The countries that may face sanctions first are the Eurozone nations of Belgium, Cyprus and Malta, as well as Hungary and Poland, which do not use the euro.

Forecast

Under the new rules, set to come into force in mid-December, sanctions for countries that break the caps on budget deficits and debt levels become more automatic, in an effort to prevent a worsening of the debt crisis.

Rehn warned that spiralling lending rates "would have a significant impact on financing conditions and thus also growth of the real economy."

In Rome, a former EU official who made his name in anti-trust tussles with US corporate giants appeared front-runner to lead a national unity government. Mario Monti's appointment was not a done deal however after several leading members of Silvio Berlusconi's centre-right coalition insisted on early elections.

German Chancellor Angela Merkel said Italy's political situation needed to be "clarified as quickly as possible", echoing an earlier call by Christine Lagarde, the new head of the International Monetary Fund.
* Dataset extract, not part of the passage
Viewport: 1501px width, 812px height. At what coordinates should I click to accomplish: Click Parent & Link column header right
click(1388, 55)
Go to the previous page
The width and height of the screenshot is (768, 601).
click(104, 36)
The extent of the crisis in Italy was highlighted on Wednesday when its 10-year bond yields flew over 7.0-per cent to heights that could make it impossible for Rome to keep financing its debt.

In a key test after Berlusconi's resignation announcement, Italy yesterday paid record rates of over six per cent at an auction of 12-month treasury bills. Greece at least finally appointed a new prime minister, ending four days of talks brokered by President Carolos Papoulias.